At the moment, 1 vs 100 is free to Xbox Live Gold members and augmented by commercial advertisements – mainly Sprint (Go Pre!). Hopefully, with enough participants Microsoft will find the advertisers to simultaneously keep it free, bump the prizes, and expand the winner pool once officially released.
(The video I shot above isn’t a true representation of the game: “Extended Play” isn’t hosted live and doesn’t actually feature The One. But, it should be enough to get an idea of how this works.)
Davis Freeberg fired off a tweet yesterday lamenting Gamefly’s shipment of the 17th title in his game queue. I’ve been a member, on and off, of Gamefly, the Netflix-esque video game service, for many years. And before you learn to manage your GameQ, you need to manage your expectations. (Davis knows this – he too has had a love/hate relationship with these guys.)

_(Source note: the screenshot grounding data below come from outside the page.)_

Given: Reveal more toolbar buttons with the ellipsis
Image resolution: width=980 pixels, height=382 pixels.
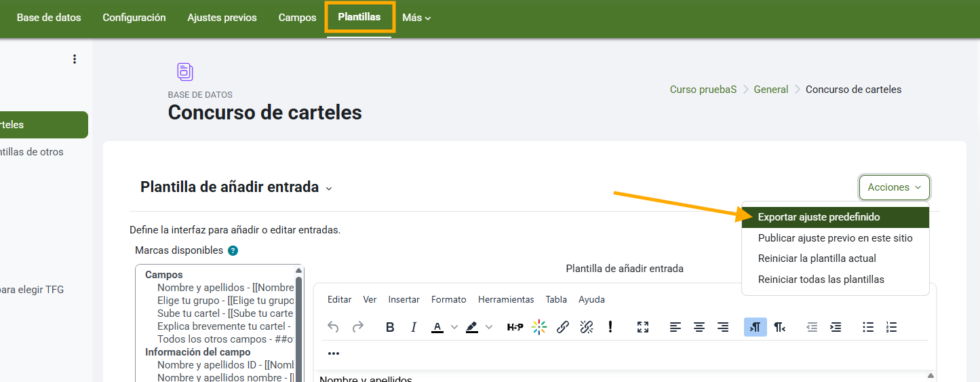Looking at the screenshot, I should coord(334,354).
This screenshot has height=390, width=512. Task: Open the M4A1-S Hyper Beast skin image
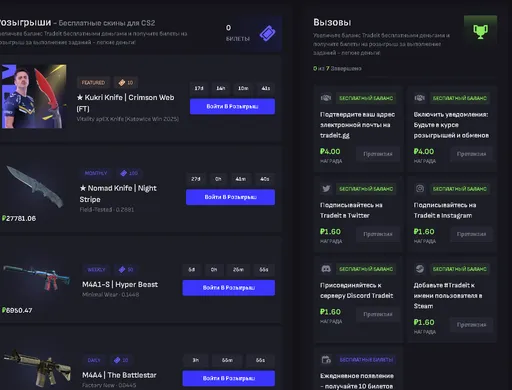tap(37, 277)
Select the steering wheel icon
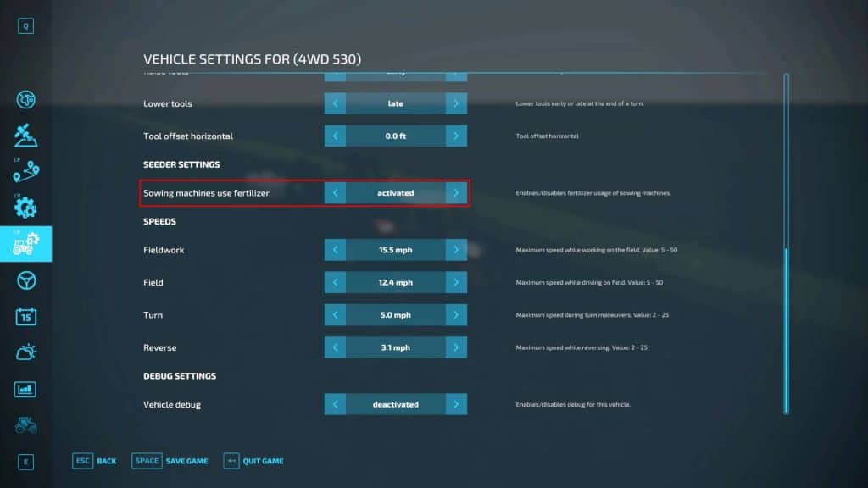 tap(25, 280)
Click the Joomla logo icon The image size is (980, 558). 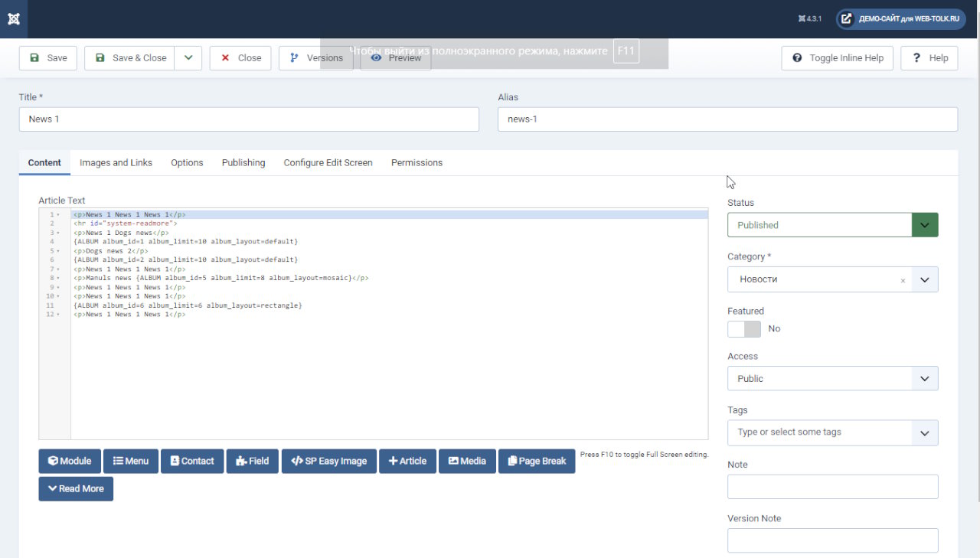click(14, 19)
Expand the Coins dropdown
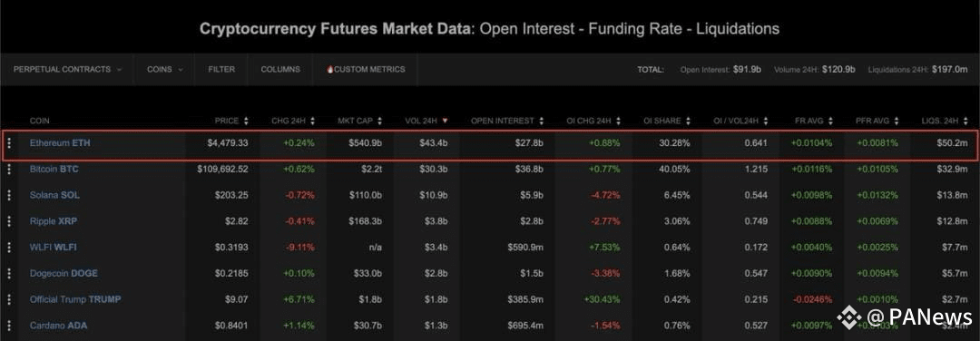The image size is (980, 341). [165, 69]
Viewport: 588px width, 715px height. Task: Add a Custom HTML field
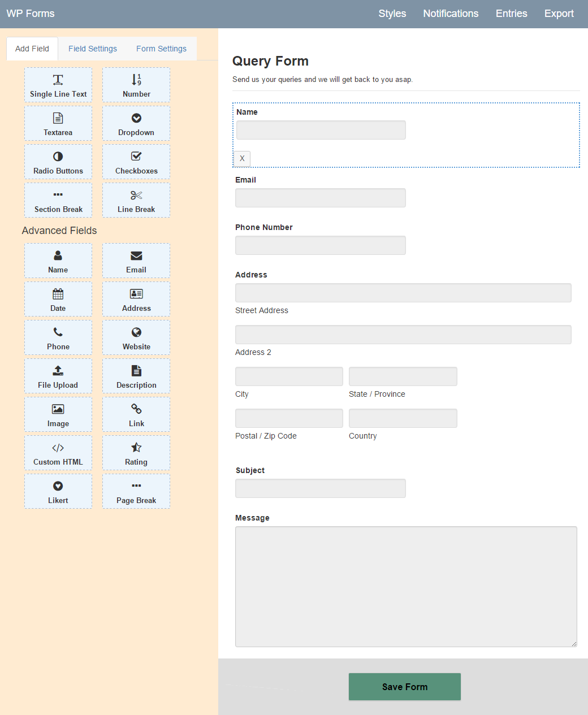click(x=58, y=452)
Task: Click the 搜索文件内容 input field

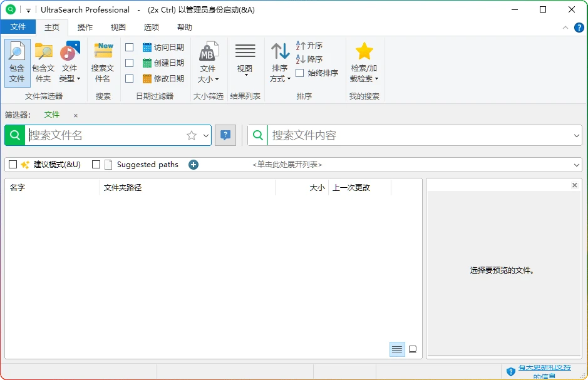Action: tap(420, 135)
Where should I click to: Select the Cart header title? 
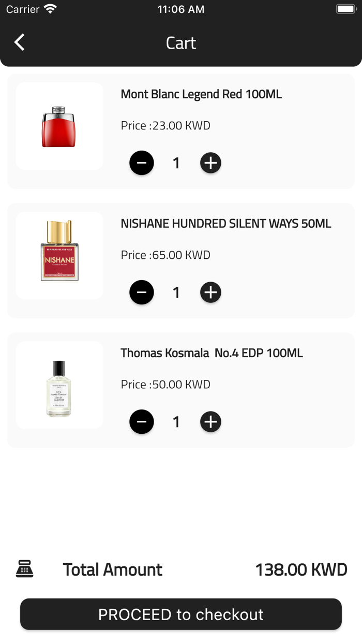180,43
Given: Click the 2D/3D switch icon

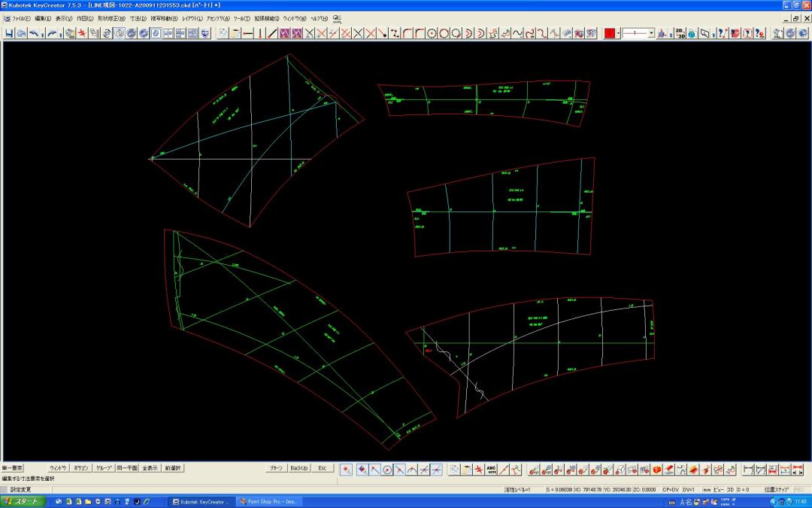Looking at the screenshot, I should click(x=679, y=33).
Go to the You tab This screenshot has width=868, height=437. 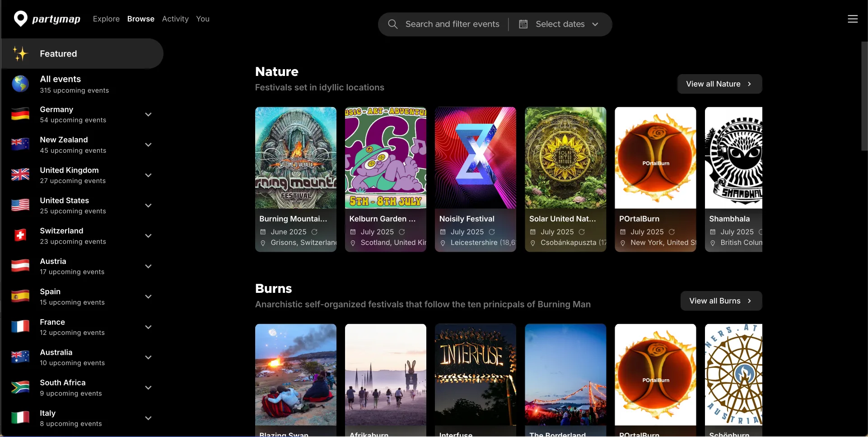(203, 19)
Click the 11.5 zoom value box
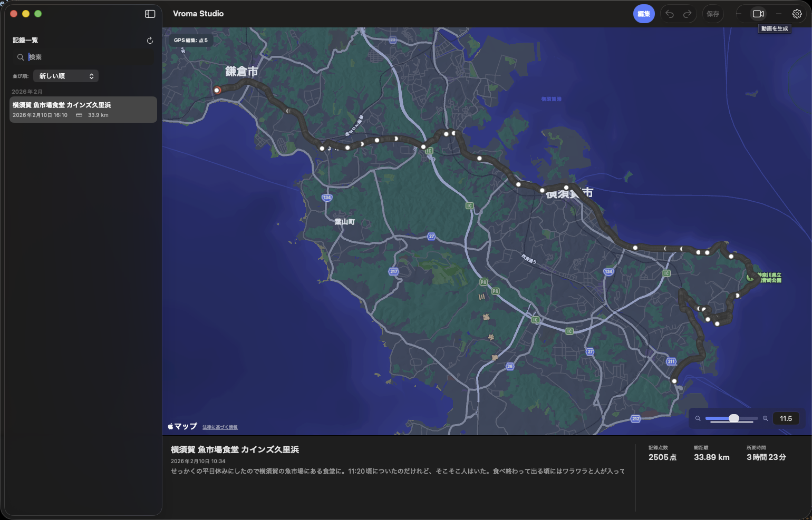 786,418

Repeat after me: GameFly is not Netflix. In fact, GameFly makes you appreciate Netflix’s amazingly efficient and organized operation that much more. You won’t get a GameFly disc the same week you send one back. Many of the titles you want will be listed as having ‘low availability’. (Hacking Netflix commentary suggests this could be due to folks hanging on to games longer than flicks. But, in the end, the reason is irrelevant to me as a customer.) And good luck trying to quit with games still in your possession.
So here’s how I manage my GameQ. I leave it empty. Until I add the one game I really want next. It often means I’ll wait an additional week or two before something ships, but this ensures I get exactly what I want to play now (and I use the word now very loosely). Although, my strategy essentially morphs GameFly’s two-disc plan ($22.95/mo) into a one-disc plan while sitting around awaiting that next game.
It’s not ideal, but I still usually find GameFly’s mail-order service more economical than buying games (given my short attention span) and less frustrating than dealing with Blockbuster’s brick & mortar outposts. Until a gaming kiosk lands in my neighborhood.